My gaze rests on the only image that survived the summer. I've hung it on the back of my bedroom door so I see it right before I go to bed at night, and it's the first thing I see in the morning. It's of a silver cloud, bloated with the light of the sun it's hiding, dusty rays extending from the edges.

The phone in my purse vibrates, and when I pull it out, I see only a phone number, no name or face to accompany it. But it's a number I remember, even after two months of not seeing it.

“It didn't work.”

I barely recognize Miller's voice. I could blame the horrible reception. It sounds like he's calling me from the bottom of a well, just like the very first time I heard his voice. But the crushing anguish is what distorts his tone now, fracturing each word so it sounds like they're falling in pieces from his mouth.

“What didn't work?” I ask, but it's only to make him keep talking. I already know what he's going to say.

“The last painting. I finished it, recreated it just the way it happened. The day they took him away. Just the way it
should
have happened. I thought . . .”

“Miller, I'm so sorry,” I say. It's the only thing I can say, but it's all wrong. Miller knows I'm not really sorry. Danny belongs to the woods now, just like the rest of them do. No one ever should have come back. Miller has finished his tragic landscape, and it didn't work, and now he's broken. And even though I didn't want him to be right, I never wanted him to feel what it was to be wrong.

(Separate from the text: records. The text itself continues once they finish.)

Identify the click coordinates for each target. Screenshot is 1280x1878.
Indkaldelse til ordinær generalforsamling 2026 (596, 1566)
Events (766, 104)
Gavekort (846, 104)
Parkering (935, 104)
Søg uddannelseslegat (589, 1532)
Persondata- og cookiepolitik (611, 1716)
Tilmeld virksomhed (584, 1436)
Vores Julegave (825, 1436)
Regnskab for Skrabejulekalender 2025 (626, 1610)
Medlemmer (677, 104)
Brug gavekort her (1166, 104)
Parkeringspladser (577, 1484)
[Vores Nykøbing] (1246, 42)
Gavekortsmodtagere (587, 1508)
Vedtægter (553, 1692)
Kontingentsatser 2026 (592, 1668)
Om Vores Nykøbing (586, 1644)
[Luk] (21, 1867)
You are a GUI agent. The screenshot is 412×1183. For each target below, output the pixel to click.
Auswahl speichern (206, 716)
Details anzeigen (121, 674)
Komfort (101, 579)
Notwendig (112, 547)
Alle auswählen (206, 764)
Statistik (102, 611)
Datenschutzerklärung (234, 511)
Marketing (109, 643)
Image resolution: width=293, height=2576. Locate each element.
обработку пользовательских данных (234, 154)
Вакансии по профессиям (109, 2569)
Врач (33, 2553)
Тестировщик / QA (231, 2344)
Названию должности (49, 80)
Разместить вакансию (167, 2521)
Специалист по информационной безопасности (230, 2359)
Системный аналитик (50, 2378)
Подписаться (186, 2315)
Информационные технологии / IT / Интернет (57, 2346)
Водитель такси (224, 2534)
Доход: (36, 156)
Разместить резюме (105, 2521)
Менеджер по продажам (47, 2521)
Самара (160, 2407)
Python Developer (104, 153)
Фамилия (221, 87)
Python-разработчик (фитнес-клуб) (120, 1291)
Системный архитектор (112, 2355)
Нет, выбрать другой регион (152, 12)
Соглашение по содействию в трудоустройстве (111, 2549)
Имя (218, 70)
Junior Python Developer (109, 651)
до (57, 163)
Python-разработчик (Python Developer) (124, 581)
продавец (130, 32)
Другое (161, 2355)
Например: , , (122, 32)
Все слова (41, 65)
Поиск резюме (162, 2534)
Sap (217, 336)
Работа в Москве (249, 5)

“You were right, though, Penny.”

“I didn't want to—”

“It's okay. I'm not saying—” He stops himself, and I feel horrible. He's agitated, and I know he's probably looking for people to hate. It makes me sick to think I'm that person, but I'm willing to serve the purpose this one time.

“I'm trying to say that you were right. It doesn't have anything to do with him. Any of them. It's the woods. It's the goddamn woods, Penny.”

His voice pitches high, and I brush off the thought that he sounds a little hysterical. Of course he would be after what he's been through.

“He wants out, Penny. Don't you see? He wants out, but the woods . . .”

I feel cold suddenly, and I press my palm to my skin to find some warmth. But none comes, and I listen more closely to Miller's voice to try and locate the source of the chill I can't escape. I think I can hear traffic, but I'm not entirely certain.

“Miller, where are you?”

“Penny, you told me once that you were a throwaway. That your parents didn't see the purpose for you. Do you still believe that?”

I hesitate while I try to parse out what Miller just asked me and the increasing frenzy in his tone.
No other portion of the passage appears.